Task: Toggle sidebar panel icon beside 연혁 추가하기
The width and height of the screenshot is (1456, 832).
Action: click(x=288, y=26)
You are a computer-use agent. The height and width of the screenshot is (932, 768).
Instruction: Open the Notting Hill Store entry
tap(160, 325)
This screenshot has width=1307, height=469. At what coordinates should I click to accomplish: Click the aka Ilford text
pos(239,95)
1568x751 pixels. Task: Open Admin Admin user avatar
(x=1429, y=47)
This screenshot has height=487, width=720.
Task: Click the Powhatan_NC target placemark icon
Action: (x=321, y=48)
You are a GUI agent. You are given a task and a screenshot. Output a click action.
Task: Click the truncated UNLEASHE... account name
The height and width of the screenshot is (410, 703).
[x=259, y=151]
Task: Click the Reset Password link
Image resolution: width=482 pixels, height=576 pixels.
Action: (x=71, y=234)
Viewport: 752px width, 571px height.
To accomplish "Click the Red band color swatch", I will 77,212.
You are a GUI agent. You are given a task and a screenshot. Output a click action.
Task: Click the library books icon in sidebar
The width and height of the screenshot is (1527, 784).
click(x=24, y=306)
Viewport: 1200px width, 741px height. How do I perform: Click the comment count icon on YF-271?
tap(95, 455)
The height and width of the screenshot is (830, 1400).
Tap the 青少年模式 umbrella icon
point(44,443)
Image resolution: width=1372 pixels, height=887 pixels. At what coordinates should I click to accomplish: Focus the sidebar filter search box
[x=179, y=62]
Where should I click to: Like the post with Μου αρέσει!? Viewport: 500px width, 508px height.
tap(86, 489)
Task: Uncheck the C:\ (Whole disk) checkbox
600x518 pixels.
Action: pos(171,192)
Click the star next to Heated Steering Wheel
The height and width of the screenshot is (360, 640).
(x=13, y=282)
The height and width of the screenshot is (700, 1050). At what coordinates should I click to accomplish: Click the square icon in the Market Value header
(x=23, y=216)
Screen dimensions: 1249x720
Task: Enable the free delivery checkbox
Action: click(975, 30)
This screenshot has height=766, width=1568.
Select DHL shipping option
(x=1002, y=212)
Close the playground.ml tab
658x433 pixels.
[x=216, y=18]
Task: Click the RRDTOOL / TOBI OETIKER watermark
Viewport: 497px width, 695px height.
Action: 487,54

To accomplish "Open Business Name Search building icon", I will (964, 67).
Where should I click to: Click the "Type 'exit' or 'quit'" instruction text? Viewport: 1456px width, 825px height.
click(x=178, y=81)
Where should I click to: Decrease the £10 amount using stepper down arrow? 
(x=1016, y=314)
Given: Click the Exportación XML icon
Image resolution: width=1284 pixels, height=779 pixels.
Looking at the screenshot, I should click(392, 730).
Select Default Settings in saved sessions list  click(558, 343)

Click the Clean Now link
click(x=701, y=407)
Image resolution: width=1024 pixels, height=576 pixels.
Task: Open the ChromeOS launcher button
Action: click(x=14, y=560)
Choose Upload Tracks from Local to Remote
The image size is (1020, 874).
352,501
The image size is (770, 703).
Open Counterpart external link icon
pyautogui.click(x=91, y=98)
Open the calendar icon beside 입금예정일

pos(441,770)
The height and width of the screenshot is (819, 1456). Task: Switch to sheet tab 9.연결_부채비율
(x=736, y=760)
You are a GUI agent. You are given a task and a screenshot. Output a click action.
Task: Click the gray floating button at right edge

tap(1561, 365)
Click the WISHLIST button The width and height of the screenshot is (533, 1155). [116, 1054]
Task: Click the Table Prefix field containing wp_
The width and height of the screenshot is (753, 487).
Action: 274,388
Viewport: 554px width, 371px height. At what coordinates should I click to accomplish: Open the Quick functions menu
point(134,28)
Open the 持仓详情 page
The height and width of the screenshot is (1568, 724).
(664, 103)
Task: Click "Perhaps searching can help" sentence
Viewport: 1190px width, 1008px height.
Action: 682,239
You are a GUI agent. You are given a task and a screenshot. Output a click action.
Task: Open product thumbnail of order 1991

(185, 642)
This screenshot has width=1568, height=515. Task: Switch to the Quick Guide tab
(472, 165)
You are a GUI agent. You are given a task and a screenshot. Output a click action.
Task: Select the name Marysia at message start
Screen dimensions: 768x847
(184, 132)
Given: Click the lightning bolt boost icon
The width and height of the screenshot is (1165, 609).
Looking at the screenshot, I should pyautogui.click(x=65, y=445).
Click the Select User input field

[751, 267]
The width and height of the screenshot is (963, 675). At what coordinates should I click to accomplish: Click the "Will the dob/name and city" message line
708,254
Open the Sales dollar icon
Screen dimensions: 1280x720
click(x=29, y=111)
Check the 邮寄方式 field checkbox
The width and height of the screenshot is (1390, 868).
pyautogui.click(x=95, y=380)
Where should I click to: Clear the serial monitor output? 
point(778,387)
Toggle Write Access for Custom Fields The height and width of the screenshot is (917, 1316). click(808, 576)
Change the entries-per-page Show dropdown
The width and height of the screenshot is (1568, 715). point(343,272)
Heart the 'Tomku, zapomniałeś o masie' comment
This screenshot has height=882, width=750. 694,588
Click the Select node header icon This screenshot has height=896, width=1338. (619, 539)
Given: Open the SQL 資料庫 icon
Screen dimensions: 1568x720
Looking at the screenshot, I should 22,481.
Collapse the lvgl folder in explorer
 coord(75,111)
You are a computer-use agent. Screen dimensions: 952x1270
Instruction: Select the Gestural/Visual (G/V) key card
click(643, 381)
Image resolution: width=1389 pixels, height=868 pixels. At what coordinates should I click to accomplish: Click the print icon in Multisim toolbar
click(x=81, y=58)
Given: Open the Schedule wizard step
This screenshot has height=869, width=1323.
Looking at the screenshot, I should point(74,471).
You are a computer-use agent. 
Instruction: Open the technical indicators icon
-=-=-=-=-
Task instructions
Count the lines in the items above that contain the word "Where", and give only the number.

Correct answer
4